Sunday, 22 December 2024 09:04

Nigel Farage: Britons so ill at ease with immigrants their children cannot play in the streets

Thursday, 02 April 2015

Britons are so ill at ease with levels of immigration in their towns that their children do not play football with their neighbours in the streets, Nigel Farage has said.

The UK Independence Party leader said people in eastern England felt a “deep level of discomfort” about the millions of immigrants who have settled in the UK in the past decade.

Unveiling an election poster in the shadow of the white cliffs of Dover, Mr Farage said leaving Europe would cut net migration from 300,000 to just 30,000 a year by 2018.

Mr Farage said that by cutting migration levels it would make communities feel happier with their neighbours, particularly in the east of England.

He said: “I want to live in a community where our kids play football in the streets of an evening and live in a society that is at ease with itself.

“And I sense over the last decade or more we are not at ease.

“If we went to every town up eastern England and spoke to people about how they felt, their town, their city had changed in the last 15 years, there is a deep level of discomfort, because if you have immigration at these sorts of levels integration doesn’t happen.”

Mr Farage said he wanted net migration to “return to normality” to “a net 30,000 people a year” coming into this country.

He said: “A net level of about 30,000 a year is roughly what we have from 50 years from 1950 almost to the turn of the century.

“It was a level at which the country was comfortable, integration was possible and it did not crucially push down the wages of ordinary people.

“If we had a referendum at the end of this year… there is absolutely no reason why midway through this [next] Parliament we could not return to normality.

“You cannot control immigration all the while you have any open door to nearly half a billion people. That is where the immigration debate needs to start.

But within hours Mr Woolfe appeared to contradict his leader, telling BBC Radio Five Live that the cap was 50,000 a year, and it referred to one of five different categories of migrant.

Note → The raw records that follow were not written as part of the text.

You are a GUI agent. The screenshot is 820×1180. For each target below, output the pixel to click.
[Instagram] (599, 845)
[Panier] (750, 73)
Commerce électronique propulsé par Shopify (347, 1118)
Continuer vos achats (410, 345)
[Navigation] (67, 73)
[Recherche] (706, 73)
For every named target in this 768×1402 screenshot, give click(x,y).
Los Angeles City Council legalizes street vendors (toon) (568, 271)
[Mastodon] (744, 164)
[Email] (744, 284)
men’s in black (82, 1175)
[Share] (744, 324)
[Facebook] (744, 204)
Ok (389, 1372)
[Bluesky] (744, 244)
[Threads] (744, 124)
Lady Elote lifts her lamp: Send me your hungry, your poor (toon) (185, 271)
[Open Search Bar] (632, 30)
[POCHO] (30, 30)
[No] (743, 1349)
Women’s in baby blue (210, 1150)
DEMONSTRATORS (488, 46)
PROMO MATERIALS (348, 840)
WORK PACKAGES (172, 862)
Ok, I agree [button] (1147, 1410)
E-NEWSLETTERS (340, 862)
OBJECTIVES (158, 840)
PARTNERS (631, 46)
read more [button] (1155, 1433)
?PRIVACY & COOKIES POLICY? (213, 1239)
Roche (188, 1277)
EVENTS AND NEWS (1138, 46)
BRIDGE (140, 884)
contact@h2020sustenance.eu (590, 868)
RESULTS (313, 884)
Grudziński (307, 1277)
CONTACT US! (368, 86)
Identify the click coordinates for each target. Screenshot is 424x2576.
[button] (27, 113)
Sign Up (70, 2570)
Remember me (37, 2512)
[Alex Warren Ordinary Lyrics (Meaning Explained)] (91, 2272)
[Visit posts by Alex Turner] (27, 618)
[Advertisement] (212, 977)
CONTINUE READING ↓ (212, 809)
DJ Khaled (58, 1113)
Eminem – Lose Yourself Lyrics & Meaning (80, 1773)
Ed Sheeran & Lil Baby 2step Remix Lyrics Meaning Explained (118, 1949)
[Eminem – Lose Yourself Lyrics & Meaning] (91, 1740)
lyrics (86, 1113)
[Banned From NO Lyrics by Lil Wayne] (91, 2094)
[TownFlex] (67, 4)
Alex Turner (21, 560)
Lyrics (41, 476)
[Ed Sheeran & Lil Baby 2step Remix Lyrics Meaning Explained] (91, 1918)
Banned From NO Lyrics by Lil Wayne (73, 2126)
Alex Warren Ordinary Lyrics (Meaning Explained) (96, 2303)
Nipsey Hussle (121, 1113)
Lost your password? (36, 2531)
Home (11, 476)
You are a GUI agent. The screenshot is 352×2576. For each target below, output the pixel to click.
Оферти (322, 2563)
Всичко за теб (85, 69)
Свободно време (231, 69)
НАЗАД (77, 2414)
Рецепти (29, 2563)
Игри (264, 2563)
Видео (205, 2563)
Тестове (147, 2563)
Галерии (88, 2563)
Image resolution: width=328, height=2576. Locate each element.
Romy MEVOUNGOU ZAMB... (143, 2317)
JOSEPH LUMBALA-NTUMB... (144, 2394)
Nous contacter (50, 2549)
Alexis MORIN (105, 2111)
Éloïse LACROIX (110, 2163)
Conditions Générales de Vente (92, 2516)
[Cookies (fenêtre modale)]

He said: “Immigration as a whole I would always generalise as having about 5 different categories consisting of; work, students, asylum, family reunion and this catch all figure.

“When we referred to the 50,000 that was in relation to one section, that’s work, and this was in relation to one part of that category, highly skilled work.

“I think unfortunately what has happened with this debate, people have got confused with that number.”

Mr Farage also repeated his policy that migrants with life-threatening illnesses like Aids should be turned away at the border if they do not have health insurance.

He said: “At the moment you can come to Britain, be tested and get the drugs for Aids. Those drugs are about £25,000 per year per person.

“The vast majority of people don’t want that expenditure. This Government has opened us up to that.

“We all want to be good neighbours and friendly with the people in our street but generally we put the interests of our own families first.”

Meanwhile, speculation is mounting that Ukip’s poll surge is running out of steam, with polls showing the party's rating has dropped from 17 per cent at the beginning of the year to below 14 per cent.

One Cabinet minister said: “We believe the Ukip vote is softening and increasing coming back to us.”

Meanwhile, the Conservatives have gone up nearly two points in the polls, eating into Labour's poll lead and approaching level pegging.

A spokesman for Mr Farage said: “Nigel didn’t say children were ill at ease over immigration, and therefore not playing football in the streets. He was saying that due to current, unprecedented levels of immigration, and segregation – that kids of different communities and backgrounds often don’t live in the same areas, and therefore CAN’T interact and forge friendships.

"Nigel said, as you’ll see in our party election broadcast tomorrow, filmed weeks ago, that he wants to see a society at ease with itself. Segregation doesn’t create these conditions."